Whilst on the subject of lock washers, who reuses them, What really. It is my experience that fasteners in aircraft are replaced with new whenever a part is removed. I remember watching an air accident investigation in which a cockpit window was replaced in a Boeing 737 - an incident occurred later in the aircraft's service which resulted in the window blowing out and the co-pilot hanging on the the frame of the window on the verge of being swept from the aircraft. the investigation found that the wrong fixings had been used when reinstalling the window. The engineer had gone to the stores and acquired the correct parts as detailed in the manual, gone back to the job, compared the bolts against those he took out. The bolts were slightly longer, he asked his supervisor for clarity and it was decided that the new bolts were correct and they would use them. They were not. The error had been made in stores where the bolts had been located in the wrong bin against the wrong part number. the location of the bin and the part number were correct. The question is how far can you go to question a suspicious part, if the part came from a trusted ISO supplier with a long history of successfully supplying parts would you not take it on trust, are you going to destroy a sample just to prove its reliability. A change could have been made to the part but the information may not have filtered through to all concerned, who's to say the correct bolts were installed in the window in the first place. The aircraft did successfully land without loss of life and the co-pilot it alive to tell his story of his birds eye view of outside the aircraft.

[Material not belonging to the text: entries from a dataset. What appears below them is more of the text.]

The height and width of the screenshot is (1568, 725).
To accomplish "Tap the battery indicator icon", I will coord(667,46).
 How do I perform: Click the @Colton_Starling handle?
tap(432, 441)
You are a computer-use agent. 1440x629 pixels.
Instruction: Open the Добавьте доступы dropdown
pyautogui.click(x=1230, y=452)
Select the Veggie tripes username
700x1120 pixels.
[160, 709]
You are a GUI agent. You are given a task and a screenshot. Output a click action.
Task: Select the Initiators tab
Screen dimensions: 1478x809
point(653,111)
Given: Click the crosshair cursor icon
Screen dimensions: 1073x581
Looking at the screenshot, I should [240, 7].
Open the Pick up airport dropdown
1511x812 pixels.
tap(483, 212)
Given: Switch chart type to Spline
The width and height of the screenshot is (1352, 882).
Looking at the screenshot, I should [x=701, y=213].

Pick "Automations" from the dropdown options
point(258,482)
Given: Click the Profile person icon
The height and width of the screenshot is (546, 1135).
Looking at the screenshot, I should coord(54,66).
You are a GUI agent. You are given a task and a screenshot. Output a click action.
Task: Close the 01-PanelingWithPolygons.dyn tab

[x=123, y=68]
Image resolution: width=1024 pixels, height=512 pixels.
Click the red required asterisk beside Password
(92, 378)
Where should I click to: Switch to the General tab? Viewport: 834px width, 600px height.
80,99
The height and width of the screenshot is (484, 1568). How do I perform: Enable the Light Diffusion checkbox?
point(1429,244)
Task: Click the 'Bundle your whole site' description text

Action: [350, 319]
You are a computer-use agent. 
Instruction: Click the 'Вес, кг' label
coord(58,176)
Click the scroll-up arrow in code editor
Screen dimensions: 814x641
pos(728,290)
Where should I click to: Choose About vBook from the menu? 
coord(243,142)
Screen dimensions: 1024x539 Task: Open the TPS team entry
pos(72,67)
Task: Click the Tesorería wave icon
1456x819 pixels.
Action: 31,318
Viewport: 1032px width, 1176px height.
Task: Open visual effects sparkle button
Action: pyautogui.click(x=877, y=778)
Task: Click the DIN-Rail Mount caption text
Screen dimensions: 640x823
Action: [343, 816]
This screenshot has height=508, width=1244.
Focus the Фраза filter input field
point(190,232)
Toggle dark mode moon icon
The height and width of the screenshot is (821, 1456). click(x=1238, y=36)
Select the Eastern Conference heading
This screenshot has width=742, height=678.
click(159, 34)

Fasteners is the most boring topic but like this discussion has proved its actually one of the most important and interesting topics.

----------

NortonDommi (Sep 10, 2017),

Toolmaker51 (Sep 10, 2017)

----------


## MiTasol

Nylocs and metalocs on aircraft are re-used if they still have the required amount of running torque (and now days they are good for many re-uses). 

The video you are referring to is actually about a BAC-111 and it was the Captain sucked out. Don't feel bad about getting it wrong, I teach this stuff and do not have perfect memory for it.

The video I use is similar to the one below followed by a ppt presentation of the root causes from the official investigation.

My instruction to staff is to use the *appropriate* bolt gauge before they leave store. A six to ten dollar tool (depending on the bolt type) that can save the stress of an inquiry, millions of dollars, and save having to find a supervisor.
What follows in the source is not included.